Rule of law. It matters. In fact, it’s the only thing that matters in the final analysis.

I’m not sure if this has occurred to investors, or if it has, whether they’ve made the connection between immigration policy and markets, but part and parcel of the Trump administration’s strategy for curbing illegal immigration is making the US look like an undesirable, indeed a dangerous, place to live.

Here’s how Caitlin Dickerson, a Pulitzer Prize-winning journalist who covers immigration, put it during a January 23 interview with Ezra Klein:

The rule of law is a huge part of what makes the United States the most attractive country in the world for migration. And when you turn on the news and you look at what’s happening in the United States right now, it doesn’t look like a place where the rule of law is still in effect. There’s a lot of violence in the streets right now. I think that is having a significant impact on the number of people who are crossing the border. You’re not going to seek safety in a place that doesn’t look very safe.

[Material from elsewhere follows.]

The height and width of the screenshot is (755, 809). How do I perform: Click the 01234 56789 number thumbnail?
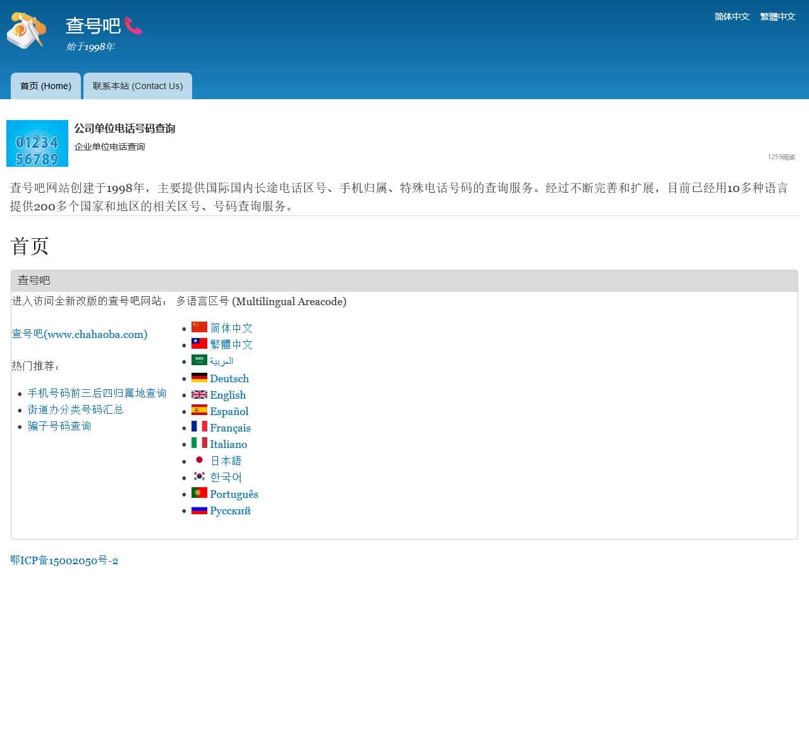click(x=37, y=143)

Change a few words here and there (e.g., “The rule of law is a huge part of what makes the United States the most attractive country in the world for migration investment“) and that’s a pitch-perfect assessment of why the Trump administration’s domestic agenda poses an existential risk to the dollar and US Treasurys.

That was the subject of the latest Weekly in which I wrote, of Donald Trump’s penchant for chaos, “By the time you read this, the administration will have made headline news several more times, I guarantee it.”

About an hour after I penned those lines, video of ICE agents shooting another protester in Minneapolis spread like wildfire on social media. By Saturday afternoon, the administration was knee-deep in yet another crisis with ramifications for a must-pass funding bill.

Even if another government shutdown’s ultimately averted, the fact that we’re here again barely two months after the last shutdown is a testament to the political dysfunction Moody’s and Fitch cited while downgrading the US in 2025 and 2023, respectively. And the circumstances — the second broad-day killing of a US citizen by immigration officials in three weeks — are wildly inconsistent with what investors expect out of a stable democracy.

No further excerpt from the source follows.